Turn the lines below into a Markdown table with two columns, "Row" for the row number and "Line" for the line itself. Skip blank lines and leave the pictures out.

--

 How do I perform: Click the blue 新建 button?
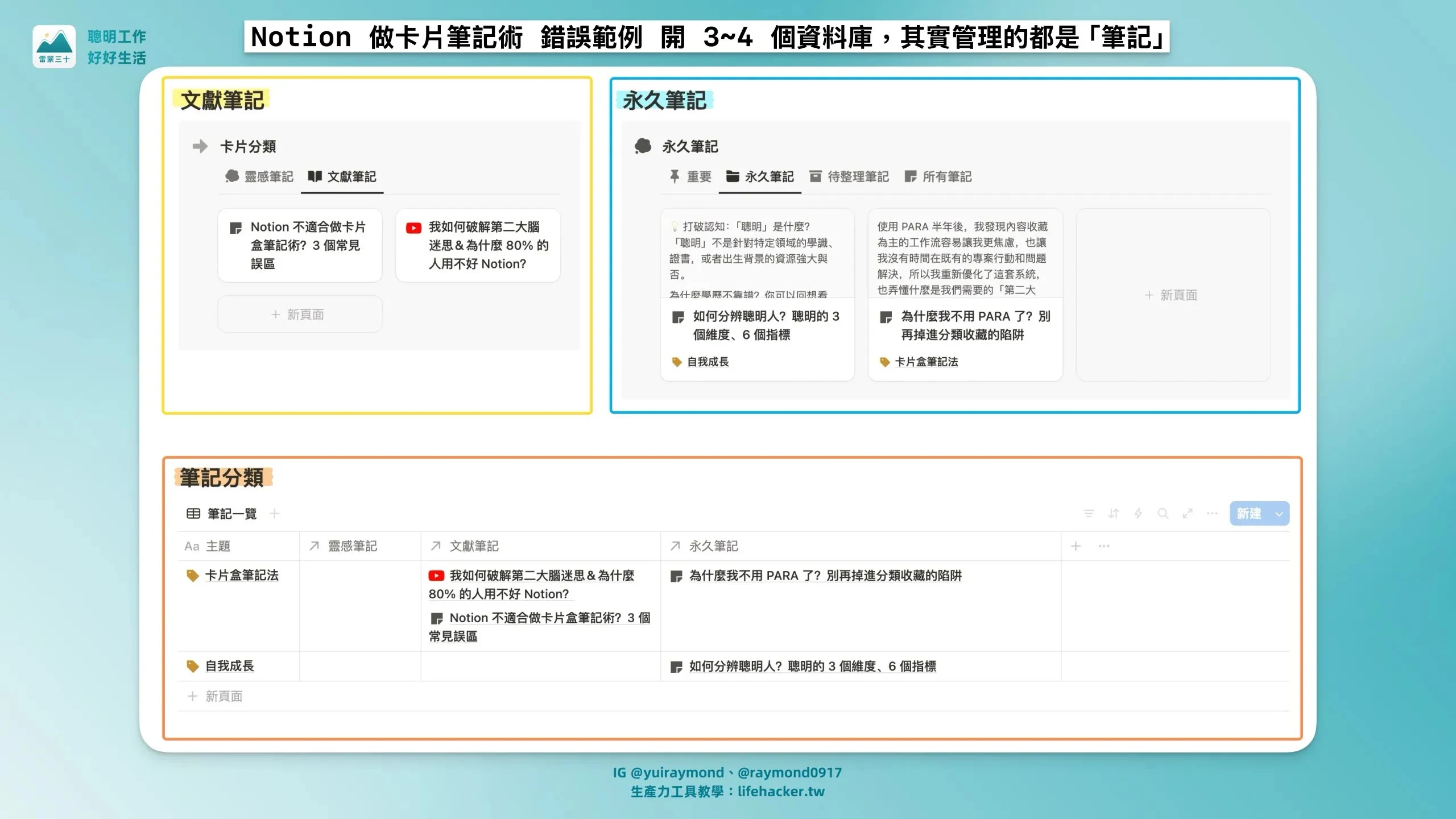(1249, 514)
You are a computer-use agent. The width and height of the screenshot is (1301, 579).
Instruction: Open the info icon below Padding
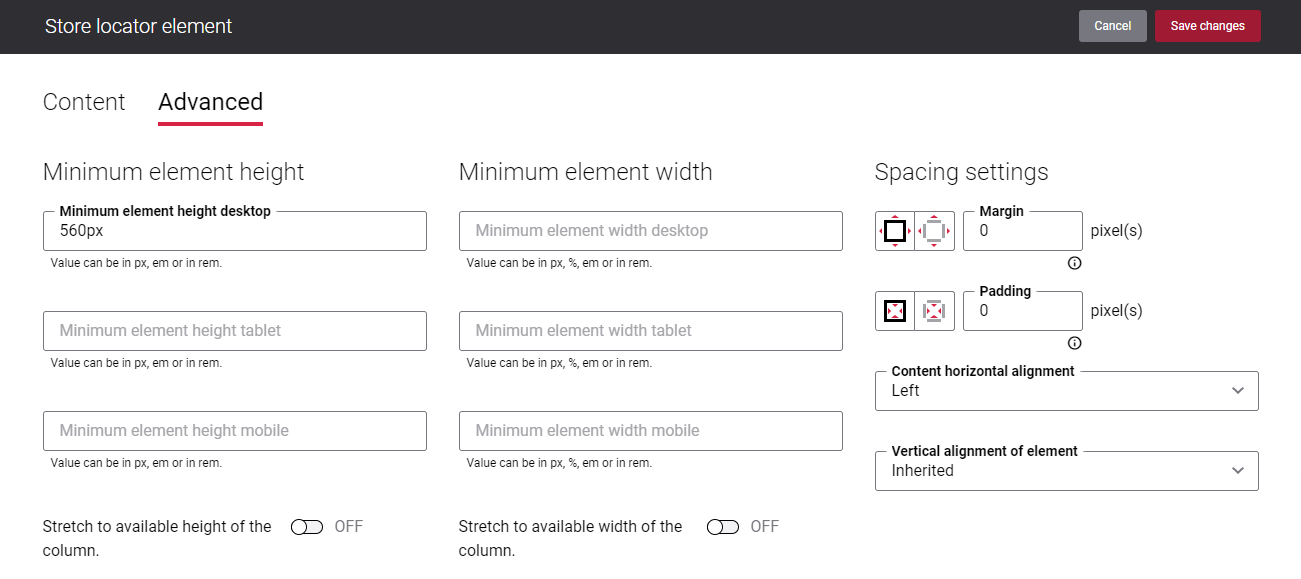[1075, 343]
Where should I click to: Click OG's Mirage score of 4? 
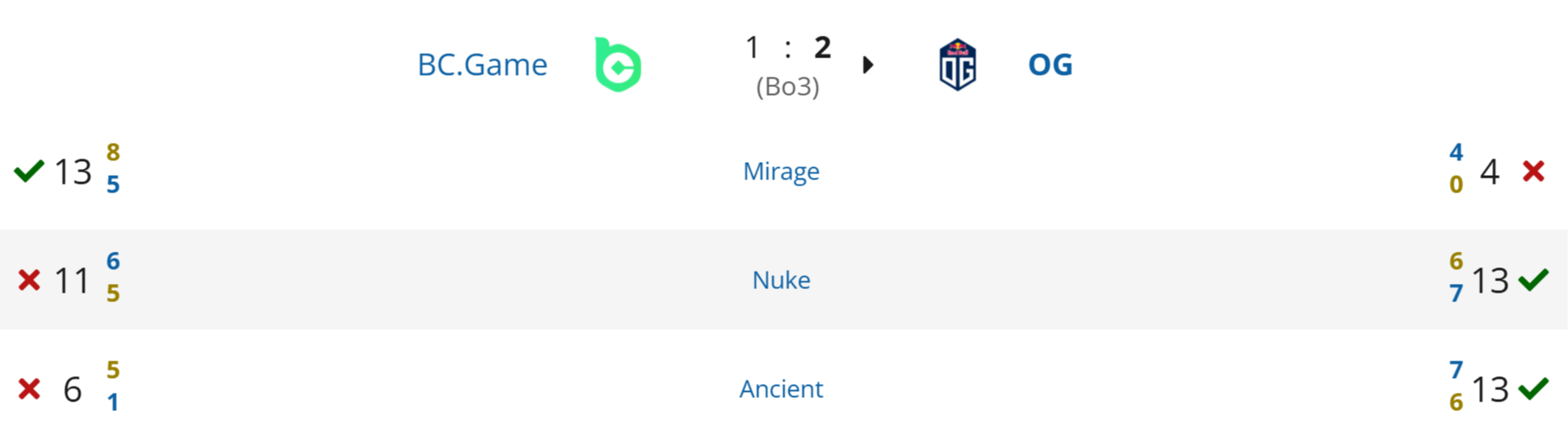click(x=1490, y=172)

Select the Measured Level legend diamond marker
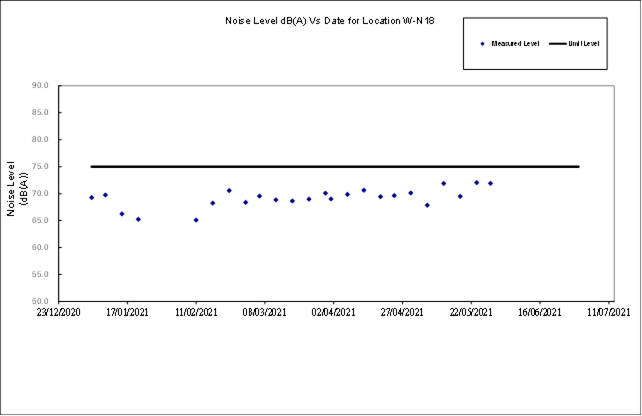coord(482,44)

--

-- SOLUTION FOR THIS PROBLEM --
| Row | Line |
|---|---|
| 1 |  How do I perform: Click the blue 新建 button? |
| 2 | (1249, 514) |
| 3 | You are a computer-use agent. The width and height of the screenshot is (1301, 579). |
| 4 | Instruction: Open the info icon below Padding |
| 5 | [1075, 343] |
| 6 | Where should I click to: Click OG's Mirage score of 4?  |
| 7 | click(x=1490, y=172) |
| 8 | Select the Measured Level legend diamond marker |
| 9 | coord(482,44) |